:: What you are asked to do ::
In the data below, find the line with "Click the chat bubble community icon" and output it along with every later line, exactly, but not the pictures.

[Collection entries]

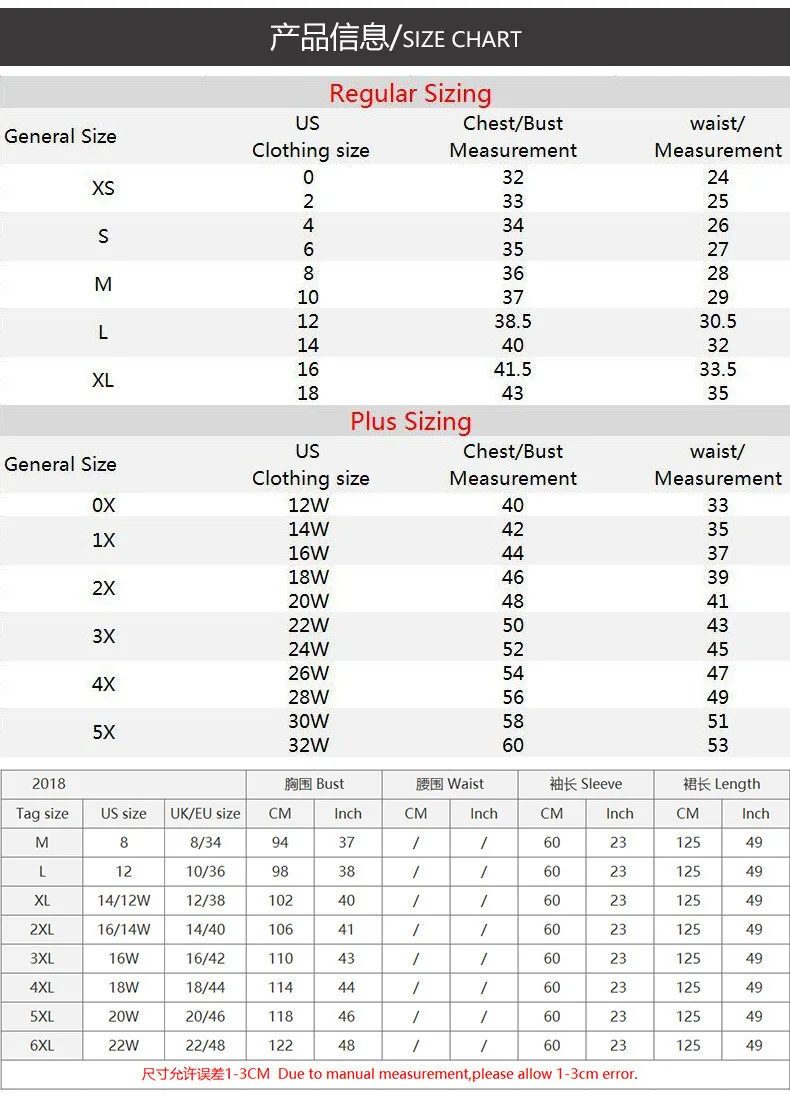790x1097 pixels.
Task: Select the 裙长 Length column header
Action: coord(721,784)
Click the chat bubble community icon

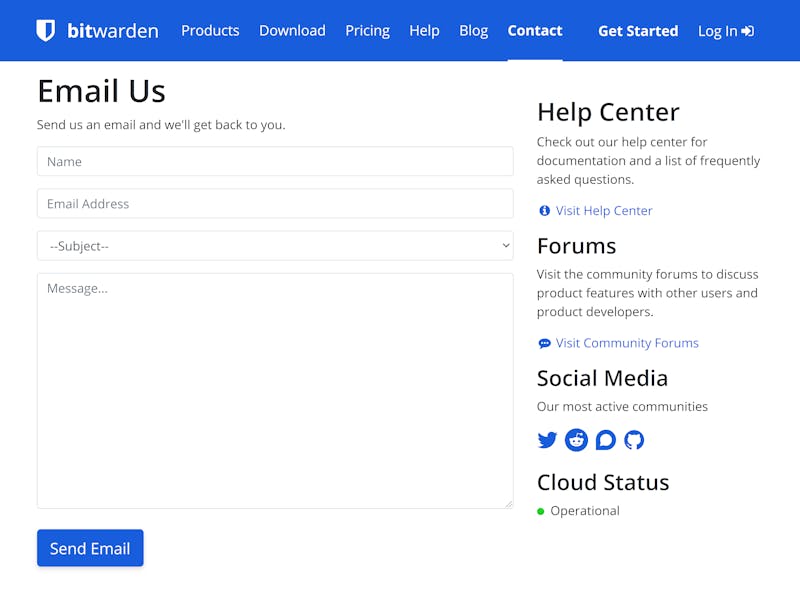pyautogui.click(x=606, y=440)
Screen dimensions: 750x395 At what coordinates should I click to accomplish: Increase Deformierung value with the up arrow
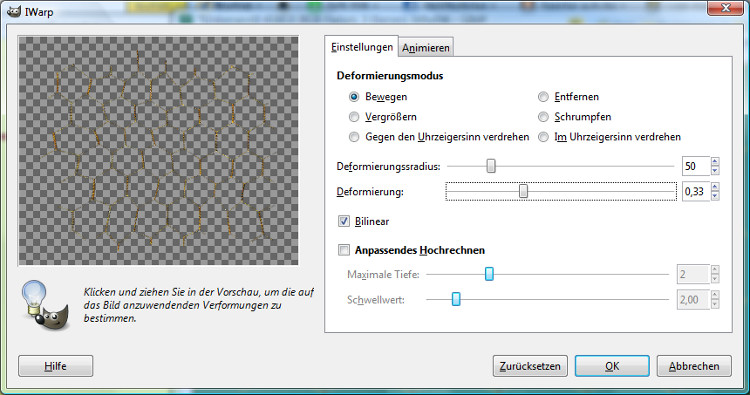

:: Answer space ::
Click the chat bubble community icon

pyautogui.click(x=606, y=440)
Screen dimensions: 750x395 At what coordinates should I click to accomplish: Increase Deformierung value with the up arrow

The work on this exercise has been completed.